Saraband
 

Directed by Ingmar Bergman


God in Bergman films may be silent (or dead, or just sleeping), but the Scandinavian god of the arthouse will not go quietly. If the wondrous Fanny and Alexander was the previous candidate for his Last Movie, Saraband offers an alternate ending, refocusing upon his most devastating mode of psychodrama, with a twinge of hope.

It is quite a literal return, too, for Saraband features the two characters whose relationship disintegrated in 1973’s Scenes From a Marriage. Years later, Marianne (Liv Ullman) visits Johan (Erland Josephson) on his remote rural estate (a self-proclaimed “hell”); his recently widowed son Henrik lives in another cottage with daughter and cello pupil Karin.

“Live” is perhaps the wrong word where “seethe in codependent states of love, hatred, and spiritual anxiety” will do. In 13 chapters, Johan humiliates Henrik, Karin agonizes over abandoning her father, and Marianne alights delicately upon her own memories.

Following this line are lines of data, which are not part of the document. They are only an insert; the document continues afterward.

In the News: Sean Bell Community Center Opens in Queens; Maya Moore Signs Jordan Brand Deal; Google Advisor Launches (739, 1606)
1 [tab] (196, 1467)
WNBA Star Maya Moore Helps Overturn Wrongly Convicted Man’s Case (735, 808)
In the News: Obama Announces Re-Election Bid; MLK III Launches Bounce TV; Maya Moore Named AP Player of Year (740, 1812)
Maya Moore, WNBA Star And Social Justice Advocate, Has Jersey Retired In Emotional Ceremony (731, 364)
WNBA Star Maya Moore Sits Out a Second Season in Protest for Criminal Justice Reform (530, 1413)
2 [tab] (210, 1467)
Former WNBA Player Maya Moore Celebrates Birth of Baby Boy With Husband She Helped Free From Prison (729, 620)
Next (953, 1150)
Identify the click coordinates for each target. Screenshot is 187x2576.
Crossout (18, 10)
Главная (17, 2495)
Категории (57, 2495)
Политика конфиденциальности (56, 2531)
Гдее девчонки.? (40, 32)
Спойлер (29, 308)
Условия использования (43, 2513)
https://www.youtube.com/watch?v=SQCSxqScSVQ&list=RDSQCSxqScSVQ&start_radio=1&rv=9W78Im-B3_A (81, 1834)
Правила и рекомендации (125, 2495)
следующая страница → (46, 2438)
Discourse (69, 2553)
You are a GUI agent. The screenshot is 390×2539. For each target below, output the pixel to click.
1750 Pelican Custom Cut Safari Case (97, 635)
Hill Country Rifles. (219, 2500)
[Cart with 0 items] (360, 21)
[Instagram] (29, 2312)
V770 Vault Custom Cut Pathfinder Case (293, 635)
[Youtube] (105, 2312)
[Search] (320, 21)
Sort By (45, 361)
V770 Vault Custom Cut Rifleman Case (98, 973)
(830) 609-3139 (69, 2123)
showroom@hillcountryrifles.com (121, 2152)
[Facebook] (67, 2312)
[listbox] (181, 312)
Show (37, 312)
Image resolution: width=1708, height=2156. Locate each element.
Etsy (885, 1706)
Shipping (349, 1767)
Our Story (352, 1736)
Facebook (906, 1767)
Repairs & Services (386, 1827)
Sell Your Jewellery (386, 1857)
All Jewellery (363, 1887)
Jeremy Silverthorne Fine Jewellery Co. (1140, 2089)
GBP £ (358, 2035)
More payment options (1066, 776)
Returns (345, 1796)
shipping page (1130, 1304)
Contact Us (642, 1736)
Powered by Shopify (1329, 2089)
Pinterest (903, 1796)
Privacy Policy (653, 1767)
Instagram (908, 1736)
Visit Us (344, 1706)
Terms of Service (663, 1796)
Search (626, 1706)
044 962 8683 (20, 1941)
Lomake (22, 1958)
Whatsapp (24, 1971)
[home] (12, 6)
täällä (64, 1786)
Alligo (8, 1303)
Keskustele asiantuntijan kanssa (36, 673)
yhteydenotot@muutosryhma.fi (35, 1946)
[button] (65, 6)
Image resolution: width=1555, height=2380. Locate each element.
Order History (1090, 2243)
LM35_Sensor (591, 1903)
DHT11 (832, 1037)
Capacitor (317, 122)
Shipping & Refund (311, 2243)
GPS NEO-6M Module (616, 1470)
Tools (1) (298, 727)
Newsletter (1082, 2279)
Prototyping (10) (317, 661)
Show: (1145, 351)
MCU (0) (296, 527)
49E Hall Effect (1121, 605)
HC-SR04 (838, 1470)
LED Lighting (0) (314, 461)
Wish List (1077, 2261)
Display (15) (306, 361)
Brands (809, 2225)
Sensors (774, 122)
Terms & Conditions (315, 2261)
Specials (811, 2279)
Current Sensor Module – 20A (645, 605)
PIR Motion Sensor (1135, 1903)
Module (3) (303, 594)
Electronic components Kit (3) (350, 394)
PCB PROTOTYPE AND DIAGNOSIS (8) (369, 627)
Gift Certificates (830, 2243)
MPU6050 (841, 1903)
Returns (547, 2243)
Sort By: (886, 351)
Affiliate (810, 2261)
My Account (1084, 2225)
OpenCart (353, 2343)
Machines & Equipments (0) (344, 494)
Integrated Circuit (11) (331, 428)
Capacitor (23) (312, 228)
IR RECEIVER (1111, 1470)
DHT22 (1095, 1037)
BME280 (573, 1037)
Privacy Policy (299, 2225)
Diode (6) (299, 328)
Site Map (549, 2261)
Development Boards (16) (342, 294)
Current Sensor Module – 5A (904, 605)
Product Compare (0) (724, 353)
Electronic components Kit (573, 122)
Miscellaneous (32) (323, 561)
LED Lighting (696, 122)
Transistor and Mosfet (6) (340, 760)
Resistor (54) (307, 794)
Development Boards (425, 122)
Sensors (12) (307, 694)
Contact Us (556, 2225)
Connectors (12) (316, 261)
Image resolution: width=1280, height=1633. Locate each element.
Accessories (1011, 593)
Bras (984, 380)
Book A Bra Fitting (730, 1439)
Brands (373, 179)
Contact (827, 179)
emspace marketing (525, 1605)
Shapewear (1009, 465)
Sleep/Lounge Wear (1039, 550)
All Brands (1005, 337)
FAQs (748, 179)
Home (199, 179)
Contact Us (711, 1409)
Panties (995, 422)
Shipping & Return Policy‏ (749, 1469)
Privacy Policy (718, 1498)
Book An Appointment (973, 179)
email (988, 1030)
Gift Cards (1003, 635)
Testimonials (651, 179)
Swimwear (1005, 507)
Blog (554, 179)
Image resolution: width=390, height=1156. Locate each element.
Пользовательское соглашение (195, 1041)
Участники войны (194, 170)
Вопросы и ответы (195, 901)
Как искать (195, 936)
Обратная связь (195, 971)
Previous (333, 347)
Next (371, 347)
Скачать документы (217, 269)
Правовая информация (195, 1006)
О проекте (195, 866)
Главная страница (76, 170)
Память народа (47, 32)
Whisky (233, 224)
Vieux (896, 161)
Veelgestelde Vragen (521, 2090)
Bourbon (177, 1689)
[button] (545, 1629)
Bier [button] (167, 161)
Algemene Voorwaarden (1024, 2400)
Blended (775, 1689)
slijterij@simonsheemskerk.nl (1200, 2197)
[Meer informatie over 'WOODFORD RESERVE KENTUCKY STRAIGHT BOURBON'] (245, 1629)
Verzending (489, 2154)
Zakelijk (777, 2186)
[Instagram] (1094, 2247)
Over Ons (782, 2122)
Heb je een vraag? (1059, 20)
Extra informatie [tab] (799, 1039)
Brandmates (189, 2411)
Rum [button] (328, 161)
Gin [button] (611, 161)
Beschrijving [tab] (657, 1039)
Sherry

Saraband opens with Marianne presiding over a table full of photographs, speaking to the camera — a momentary degree of artifice as tentative as her first approach to Johan asleep on a deck. Like these photographs, the film is in perpetual, intense dialogue — between emotions and shadows of emotions, between time and its experience as living memory, and in the repetitions (and recognitions) of the relationships.

Shot in DV, Saraband lacks the crisp grammar of Bergman’s best images, yet the fuzzier glow suits the rapport between Marianne and Karin, or Johan’s reluctant weakness. Regardless, it is a true summer break, for at last we youngsters can say, “Did you see the new Bergman?”